### PAGE EXTRACT ###
Increase proficiency of phage packaging

Small levels of contamination will prevent any therapeutic agent for human use from being approved. In this experiment, small levels of helper phagemid were packaged into phage, which allows these phage to replicate inside a cell they infect. The helper phagemid was modified to further disrupt its packaging signal; however, this sequence overlaps necessary phage production genes so these attempts prevented the helper phagemid’s ability to produce phage. To address this issue, the next phase is to edit the genome of E. Coli to produce the structural proteins for phage. The resulting recombinant will be transformed with CRISPR-Cas9 phagemids to produce sequence specific, non-replicating phage. This eliminates the need for a helper phagemid, therefore eliminating unwanted, packageable plasmids.

Targeting intracellular pathogens

All pathogens have a phase in which they are exocellular where it is easy to deliver therapeutics. Unfortunately, patients rarely show symptoms for more serious infections, such as tuberculosis, until the infection is primarily intracellular. This poses a challenge, how to deliver drugs or phage to a pathogen that exists inside a mammalian cell. Display of ligands to a mammalian receptor, such as FGF2, have been shown to allow transduction of phage into mammalian cells¹. M13 genes can be modified to display ligands for mammalian uptake receptor to allow CRISPR-Cas phage to reach target pathogens in their intracellular environment.

Multiple SNP targeting vectors

During the course of investigation, it was discovered that surviving bacteria were often infected by recombinant phage whose spacer region was lost². Endogenous CRISPR regions contain multiple CRISPR elements coding for different spacers, each targeting a unique DNA segment from a pathogen. The addition of multiple spacers with unique target sites into BBa_K1445001 would increase the chance of retaining at least one spacer sequence, and allow this system to target multiple mutations within a species to ensure all pathogenic mutants are targeted. Using restriction digests and ligations, multiple spacers targeting pathogenic mutations in E. coli can be cloned onto the same phagemid and delivered with increased killing efficiency.

References:

1. LAROCCA, DAVID, PAUL D. KASSNER, ALISON WITTE, ROBERT LADNER, Andrew Baird, and GLENN F. PIERCE. "Gene transfer to mammalian cells using genetically targeted filamentous bacteriophage." The FASEB Journal 13 (1999): 727-734. Print.
2. Gomaa AA, Klumpe HE, Luo ML, Selle K, Barrangou R, Beisel CL. 2014. Programmable removal of bacterial strains by use of genome-targeting CRISPR-Cas systems. mBio 5(1):e00928-13. doi:10.1128/mBio.00928-13.
### INFORMATION SUPPLIED ###
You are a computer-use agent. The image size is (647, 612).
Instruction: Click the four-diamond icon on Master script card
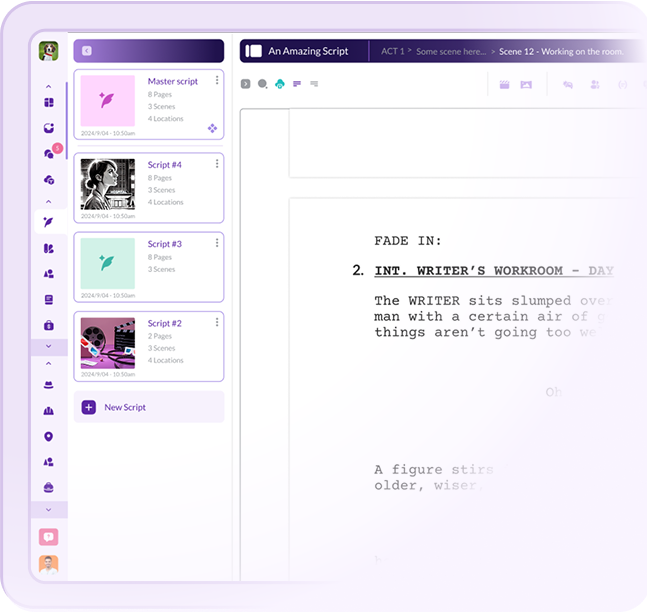click(212, 128)
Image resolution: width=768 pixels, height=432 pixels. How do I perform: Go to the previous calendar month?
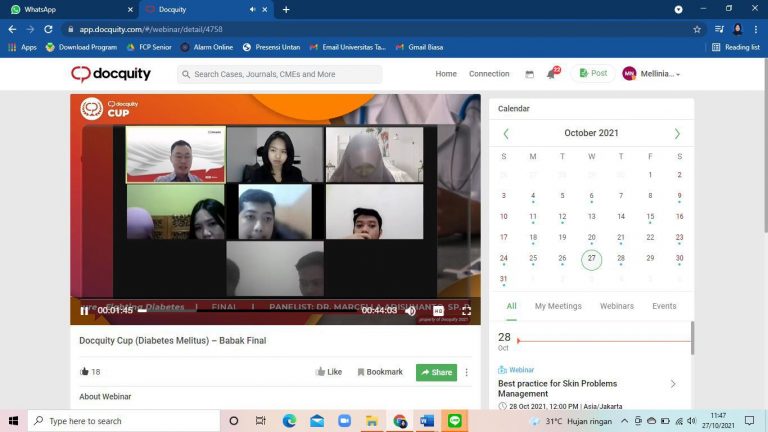coord(506,133)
###
**EXERCISE DESCRIPTION**
In the text on CRISPR-Cas phage, write out the stretch from "1. LAROCCA, DAVID, PAUL" through "(1999): 727-734. Print." again, switching "filamentous" to "M13".

**EXERCISE SOLUTION**
1. LAROCCA, DAVID, PAUL D. KASSNER, ALISON WITTE, ROBERT LADNER, Andrew Baird, and GLENN F. PIERCE. "Gene transfer to mammalian cells using genetically targeted M13 bacteriophage." The FASEB Journal 13 (1999): 727-734. Print.